According to financial research firm Autonomous NEXT and Crypto Aware, which works with investors affected by crypto scams, about 15 percent of cryptocurrencies have been stolen between 2012 and the first half of 2018, representing a cumulative $1.7 billion in value at the time of the theft and with a rising tendency. In the first half of this year alone, more than $800 million has already been stolen, according to the data.
Yet Lex Sokolin, a partner and global director of fintech strategy at the firm, estimates that as much as 85 percent of crimes go unreported and says the published statistics only represent publicly reported heists.
Reuters interviews with half a dozen victims paint a similar picture. Out of that group only two reported their losses to the authorities and one soured on cryptocurrency investments.
Armin Fischer, a Vienna-based IT specialist said he lost about $5,300 in ether coins in a phishing scam in the summer of 2017 and immediately alerted the local police just to find out that the duty officer had no idea what he was talking about.
He said it took many months of knocking on doors to get his case ultimately taken up by Vienna prosecutors' office, but it is still pending. Fisher says by now he has had enough.
"I have seen firsthand how big the security leaks are."
Others are more philosophical.
Dave Appleton, a blockchain developer for HelloGold, a gold trading app company in Kuala Lumpur, said he lost about $3,000 of ether coins when scammed by a fake site touting a startup's token pre-sale. He said he just moved on, glad he did not lose more.
"The point is there's no one to report the crime to," Appleton said. "I am not sure what country or jurisdiction it would come under."
According to ICO tracker Coinschedule, a record $21.3 billion flowed into new tokens so far this year as investors keep snapping up "initial coin offerings," undeterred by high-profile heists, bitcoin's and other currencies' slide from late 2017 peaks, and government warnings of widespread fraud and theft.
MILLIONS AT STAKE
David Jevans, chief executive of cybersecurity firm CipherTrace in Menlo Park, California, estimates that even when exchanges or trading platforms get hacked, perhaps only a fifth of stolen coins is recovered because of the ease with which digital tokens can move across several borders.

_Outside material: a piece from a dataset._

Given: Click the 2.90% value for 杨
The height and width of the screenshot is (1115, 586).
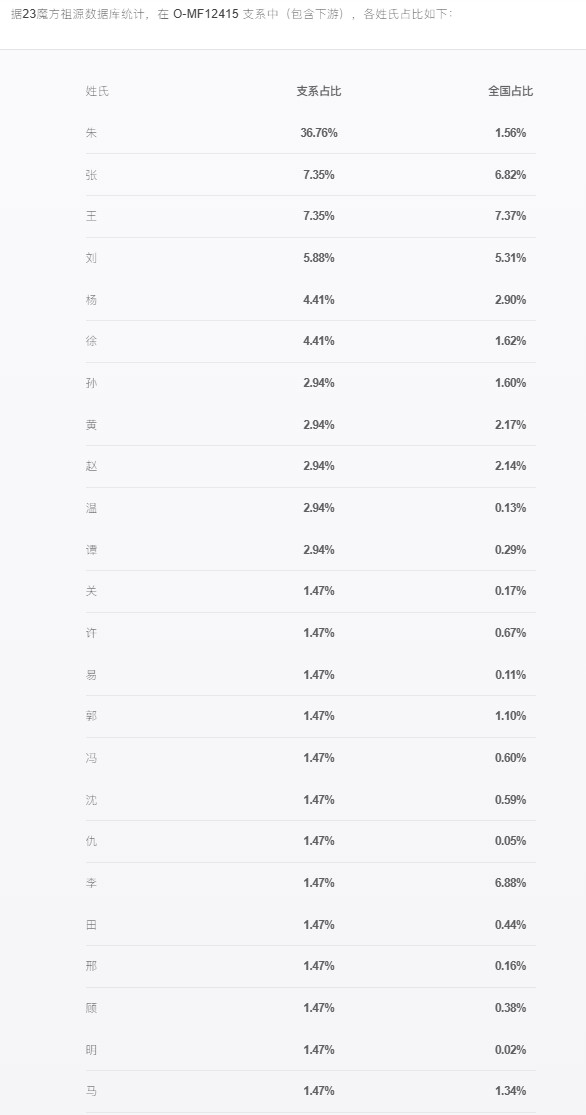Looking at the screenshot, I should [x=511, y=300].
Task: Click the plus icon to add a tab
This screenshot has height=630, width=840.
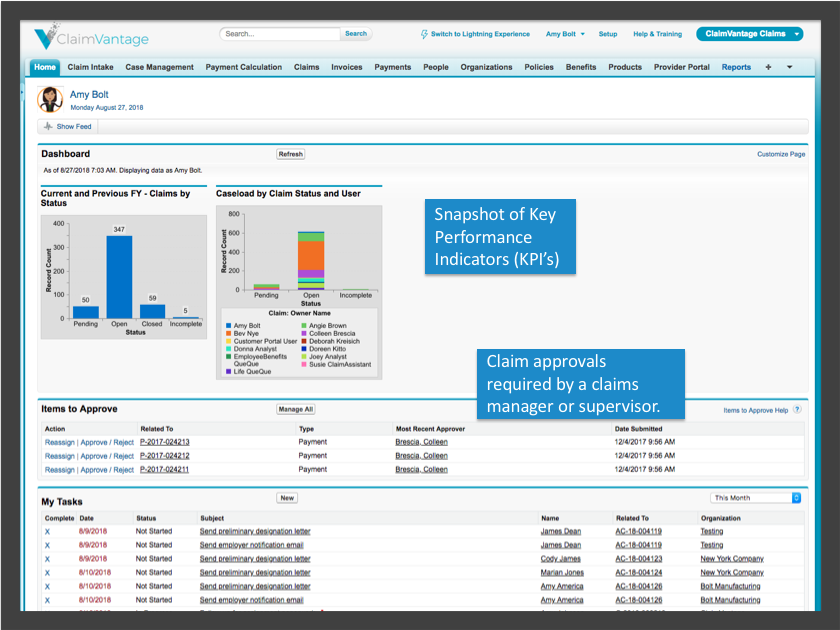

"You have to get law enforcement in five countries interested enough, have time enough, and have evidence enough to open a case," he said. "By the time they agree, get the information, do all the paperwork, the money has been moved."
Security experts say in most cases millions need to be at stake to justify such an effort.
U.S. entrepreneur and long-time cryptocurrency investor Michael Terpin, who says he got robbed twice, learned firsthand that not all hacks are created equal.
He said first time when criminals accessed his cellphone with stolen SIM card credentials, emptied a wallet connected to it, and tricked his friends into sending money by impersonating him on Skype, he contacted a friend at the FBI.
But once she learned that only $60,000 got stolen, she advised him to file a report via the FBI's internet crime center website. Terpin said he did, but never heard back.
Then, when last January he lost almost $24 million in tokens from his mobile account, he went straight after the service provider AT&T, filing a $224 million lawsuit accusing it of negligence that allowed "digital identity theft," a claim AT&T denies.
Undeterred, Terpin says he remains committed to blockchain comparing it to the early days of Amazon.com Inc when the online retailer faced much skepticism and even derision.
"That's similar to today's narrative that all ICOs (initial coin offerings) are scams and nothing will ever be developed of value because they're not already fully deployed," he said.
Steadfast commitment to the new technology and belief that it gives sophisticated criminals the upper hand mean that even some multimillion heists go unreported.
For example, when hackers stole about $9 million worth of ether tokens from a Zug, Switzerland-based company Swarm City in July 2017, the peer-to-peer digital platform did not report the theft to the police, business leader Bernd Lapp said.
"It's impossible to track and return the funds. We live and die with this technology."